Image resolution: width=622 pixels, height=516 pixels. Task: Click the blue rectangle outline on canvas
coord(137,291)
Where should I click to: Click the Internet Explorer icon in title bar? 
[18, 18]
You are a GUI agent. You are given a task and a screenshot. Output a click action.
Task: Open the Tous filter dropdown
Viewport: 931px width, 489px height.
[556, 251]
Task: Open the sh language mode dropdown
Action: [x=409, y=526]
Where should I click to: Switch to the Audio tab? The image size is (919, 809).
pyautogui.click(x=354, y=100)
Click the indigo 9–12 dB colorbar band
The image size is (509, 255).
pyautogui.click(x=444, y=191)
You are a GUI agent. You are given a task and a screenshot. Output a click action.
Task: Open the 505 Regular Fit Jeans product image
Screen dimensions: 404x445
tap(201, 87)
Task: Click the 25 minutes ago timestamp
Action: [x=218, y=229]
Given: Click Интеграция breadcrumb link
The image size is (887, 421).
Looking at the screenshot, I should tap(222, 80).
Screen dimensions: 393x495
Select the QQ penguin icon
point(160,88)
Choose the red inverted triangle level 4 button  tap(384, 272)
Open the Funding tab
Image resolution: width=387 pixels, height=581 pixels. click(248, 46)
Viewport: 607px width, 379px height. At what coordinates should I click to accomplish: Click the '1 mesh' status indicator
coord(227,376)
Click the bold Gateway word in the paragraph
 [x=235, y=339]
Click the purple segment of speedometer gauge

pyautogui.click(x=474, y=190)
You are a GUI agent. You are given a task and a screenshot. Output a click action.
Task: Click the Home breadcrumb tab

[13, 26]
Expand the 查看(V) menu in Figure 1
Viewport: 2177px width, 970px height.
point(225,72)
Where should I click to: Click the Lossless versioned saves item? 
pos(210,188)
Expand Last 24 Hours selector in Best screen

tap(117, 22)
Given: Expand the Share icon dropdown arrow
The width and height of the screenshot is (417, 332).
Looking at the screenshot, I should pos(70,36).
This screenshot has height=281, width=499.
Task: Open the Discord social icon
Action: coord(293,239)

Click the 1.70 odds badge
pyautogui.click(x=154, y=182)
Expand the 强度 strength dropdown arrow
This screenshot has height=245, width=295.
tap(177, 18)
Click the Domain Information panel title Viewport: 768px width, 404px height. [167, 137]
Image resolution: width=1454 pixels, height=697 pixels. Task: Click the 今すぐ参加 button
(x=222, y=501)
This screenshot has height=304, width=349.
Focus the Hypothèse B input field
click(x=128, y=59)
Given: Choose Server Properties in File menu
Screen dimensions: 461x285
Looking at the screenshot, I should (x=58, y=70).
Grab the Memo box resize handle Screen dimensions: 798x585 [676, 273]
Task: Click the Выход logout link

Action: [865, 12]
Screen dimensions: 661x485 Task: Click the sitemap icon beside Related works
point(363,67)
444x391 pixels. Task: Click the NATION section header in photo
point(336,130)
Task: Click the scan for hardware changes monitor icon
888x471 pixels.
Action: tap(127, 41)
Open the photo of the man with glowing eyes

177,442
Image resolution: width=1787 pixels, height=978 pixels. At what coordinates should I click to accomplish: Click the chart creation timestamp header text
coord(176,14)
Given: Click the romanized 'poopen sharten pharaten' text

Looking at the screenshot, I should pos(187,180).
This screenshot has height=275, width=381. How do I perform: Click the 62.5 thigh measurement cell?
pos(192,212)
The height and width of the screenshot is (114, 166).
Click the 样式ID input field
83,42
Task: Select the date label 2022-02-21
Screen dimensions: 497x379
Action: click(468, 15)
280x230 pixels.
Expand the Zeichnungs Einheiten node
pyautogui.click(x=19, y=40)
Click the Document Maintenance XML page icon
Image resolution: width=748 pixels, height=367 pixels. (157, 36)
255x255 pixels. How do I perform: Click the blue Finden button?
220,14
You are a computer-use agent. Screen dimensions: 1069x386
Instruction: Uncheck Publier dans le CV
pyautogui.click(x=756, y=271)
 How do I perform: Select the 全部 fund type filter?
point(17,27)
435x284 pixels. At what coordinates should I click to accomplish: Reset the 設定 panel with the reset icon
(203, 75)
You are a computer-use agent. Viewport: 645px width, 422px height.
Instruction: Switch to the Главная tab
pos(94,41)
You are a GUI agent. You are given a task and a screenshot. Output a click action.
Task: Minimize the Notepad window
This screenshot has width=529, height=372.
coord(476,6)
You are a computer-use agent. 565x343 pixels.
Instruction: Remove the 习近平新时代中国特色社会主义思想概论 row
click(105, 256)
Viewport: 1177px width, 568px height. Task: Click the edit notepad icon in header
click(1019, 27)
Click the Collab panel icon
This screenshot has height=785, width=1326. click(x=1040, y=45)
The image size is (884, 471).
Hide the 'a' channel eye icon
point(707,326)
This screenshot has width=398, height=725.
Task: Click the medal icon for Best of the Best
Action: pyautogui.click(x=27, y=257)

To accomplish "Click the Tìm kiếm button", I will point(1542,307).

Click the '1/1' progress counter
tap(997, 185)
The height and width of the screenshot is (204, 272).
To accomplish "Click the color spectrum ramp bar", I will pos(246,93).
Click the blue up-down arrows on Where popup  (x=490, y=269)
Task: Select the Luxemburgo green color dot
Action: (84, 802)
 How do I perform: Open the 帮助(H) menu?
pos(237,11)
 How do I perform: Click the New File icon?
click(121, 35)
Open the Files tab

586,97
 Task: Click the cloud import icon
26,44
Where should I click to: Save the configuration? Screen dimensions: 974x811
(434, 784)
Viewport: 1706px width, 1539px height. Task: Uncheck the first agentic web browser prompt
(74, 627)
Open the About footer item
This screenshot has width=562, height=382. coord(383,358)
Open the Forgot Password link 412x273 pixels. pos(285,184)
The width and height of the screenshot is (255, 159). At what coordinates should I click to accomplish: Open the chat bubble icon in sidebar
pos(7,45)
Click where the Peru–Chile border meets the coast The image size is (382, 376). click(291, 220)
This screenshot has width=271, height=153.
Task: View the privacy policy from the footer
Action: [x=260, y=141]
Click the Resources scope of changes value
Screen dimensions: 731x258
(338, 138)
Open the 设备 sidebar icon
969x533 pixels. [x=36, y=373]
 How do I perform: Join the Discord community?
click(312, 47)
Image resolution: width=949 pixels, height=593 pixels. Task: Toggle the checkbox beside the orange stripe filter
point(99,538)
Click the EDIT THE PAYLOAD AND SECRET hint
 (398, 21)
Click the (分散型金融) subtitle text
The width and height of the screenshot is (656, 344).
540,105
=======
* INSTRUCTIONS TO FOLLOW:
Please return the full set of records exactly as given above.

* TASK RESULT:
Image resolution: width=622 pixels, height=516 pixels. Task: Click the blue rectangle outline on canvas
coord(137,291)
Where should I click to: Click the Internet Explorer icon in title bar? 
[18, 18]
You are a GUI agent. You are given a task and a screenshot. Output a click action.
Task: Open the Tous filter dropdown
Viewport: 931px width, 489px height.
[556, 251]
Task: Open the sh language mode dropdown
Action: [x=409, y=526]
Where should I click to: Switch to the Audio tab? The image size is (919, 809).
pyautogui.click(x=354, y=100)
Click the indigo 9–12 dB colorbar band
The image size is (509, 255).
pyautogui.click(x=444, y=191)
You are a GUI agent. You are given a task and a screenshot. Output a click action.
Task: Open the 505 Regular Fit Jeans product image
Screen dimensions: 404x445
tap(201, 87)
Task: Click the 25 minutes ago timestamp
Action: [x=218, y=229]
Given: Click Интеграция breadcrumb link
The image size is (887, 421).
Looking at the screenshot, I should tap(222, 80).
Screen dimensions: 393x495
Select the QQ penguin icon
point(160,88)
Choose the red inverted triangle level 4 button  tap(384, 272)
Open the Funding tab
Image resolution: width=387 pixels, height=581 pixels. click(248, 46)
Viewport: 607px width, 379px height. At what coordinates should I click to accomplish: Click the '1 mesh' status indicator
coord(227,376)
Click the bold Gateway word in the paragraph
 [x=235, y=339]
Click the purple segment of speedometer gauge

pyautogui.click(x=474, y=190)
You are a GUI agent. You are given a task and a screenshot. Output a click action.
Task: Click the Home breadcrumb tab

[13, 26]
Expand the 查看(V) menu in Figure 1
Viewport: 2177px width, 970px height.
point(225,72)
Where should I click to: Click the Lossless versioned saves item? 
pos(210,188)
Expand Last 24 Hours selector in Best screen

tap(117, 22)
Given: Expand the Share icon dropdown arrow
The width and height of the screenshot is (417, 332).
Looking at the screenshot, I should pos(70,36).
This screenshot has height=281, width=499.
Task: Open the Discord social icon
Action: coord(293,239)

Click the 1.70 odds badge
pyautogui.click(x=154, y=182)
Expand the 强度 strength dropdown arrow
This screenshot has height=245, width=295.
tap(177, 18)
Click the Domain Information panel title Viewport: 768px width, 404px height. [167, 137]
Image resolution: width=1454 pixels, height=697 pixels. Task: Click the 今すぐ参加 button
(x=222, y=501)
This screenshot has height=304, width=349.
Focus the Hypothèse B input field
click(x=128, y=59)
Given: Choose Server Properties in File menu
Screen dimensions: 461x285
Looking at the screenshot, I should (x=58, y=70).
Grab the Memo box resize handle Screen dimensions: 798x585 [676, 273]
Task: Click the Выход logout link

Action: [865, 12]
Screen dimensions: 661x485 Task: Click the sitemap icon beside Related works
point(363,67)
444x391 pixels. Task: Click the NATION section header in photo
point(336,130)
Task: Click the scan for hardware changes monitor icon
888x471 pixels.
Action: tap(127, 41)
Open the photo of the man with glowing eyes

177,442
Image resolution: width=1787 pixels, height=978 pixels. At what coordinates should I click to accomplish: Click the chart creation timestamp header text
coord(176,14)
Given: Click the romanized 'poopen sharten pharaten' text

Looking at the screenshot, I should pos(187,180).
This screenshot has height=275, width=381. How do I perform: Click the 62.5 thigh measurement cell?
pos(192,212)
The height and width of the screenshot is (114, 166).
Click the 样式ID input field
83,42
Task: Select the date label 2022-02-21
Screen dimensions: 497x379
Action: click(468, 15)
280x230 pixels.
Expand the Zeichnungs Einheiten node
pyautogui.click(x=19, y=40)
Click the Document Maintenance XML page icon
Image resolution: width=748 pixels, height=367 pixels. (157, 36)
255x255 pixels. How do I perform: Click the blue Finden button?
220,14
You are a computer-use agent. Screen dimensions: 1069x386
Instruction: Uncheck Publier dans le CV
pyautogui.click(x=756, y=271)
 How do I perform: Select the 全部 fund type filter?
point(17,27)
435x284 pixels. At what coordinates should I click to accomplish: Reset the 設定 panel with the reset icon
(203, 75)
You are a computer-use agent. Viewport: 645px width, 422px height.
Instruction: Switch to the Главная tab
pos(94,41)
You are a GUI agent. You are given a task and a screenshot. Output a click action.
Task: Minimize the Notepad window
This screenshot has width=529, height=372.
coord(476,6)
You are a computer-use agent. 565x343 pixels.
Instruction: Remove the 习近平新时代中国特色社会主义思想概论 row
click(105, 256)
Viewport: 1177px width, 568px height. Task: Click the edit notepad icon in header
click(1019, 27)
Click the Collab panel icon
This screenshot has height=785, width=1326. click(x=1040, y=45)
The image size is (884, 471).
Hide the 'a' channel eye icon
point(707,326)
This screenshot has width=398, height=725.
Task: Click the medal icon for Best of the Best
Action: pyautogui.click(x=27, y=257)

To accomplish "Click the Tìm kiếm button", I will point(1542,307).

Click the '1/1' progress counter
tap(997, 185)
The height and width of the screenshot is (204, 272).
To accomplish "Click the color spectrum ramp bar", I will pos(246,93).
Click the blue up-down arrows on Where popup  (x=490, y=269)
Task: Select the Luxemburgo green color dot
Action: (84, 802)
 How do I perform: Open the 帮助(H) menu?
pos(237,11)
 How do I perform: Click the New File icon?
click(121, 35)
Open the Files tab

586,97
 Task: Click the cloud import icon
26,44
Where should I click to: Save the configuration? Screen dimensions: 974x811
(434, 784)
Viewport: 1706px width, 1539px height. Task: Uncheck the first agentic web browser prompt
(74, 627)
Open the About footer item
This screenshot has width=562, height=382. coord(383,358)
Open the Forgot Password link 412x273 pixels. pos(285,184)
The width and height of the screenshot is (255, 159). At what coordinates should I click to accomplish: Open the chat bubble icon in sidebar
pos(7,45)
Click where the Peru–Chile border meets the coast The image size is (382, 376). click(291, 220)
This screenshot has width=271, height=153.
Task: View the privacy policy from the footer
Action: [x=260, y=141]
Click the Resources scope of changes value
Screen dimensions: 731x258
(338, 138)
Open the 设备 sidebar icon
969x533 pixels. [x=36, y=373]
 How do I perform: Join the Discord community?
click(312, 47)
Image resolution: width=949 pixels, height=593 pixels. Task: Toggle the checkbox beside the orange stripe filter
point(99,538)
Click the EDIT THE PAYLOAD AND SECRET hint
 (398, 21)
Click the (分散型金融) subtitle text
The width and height of the screenshot is (656, 344).
540,105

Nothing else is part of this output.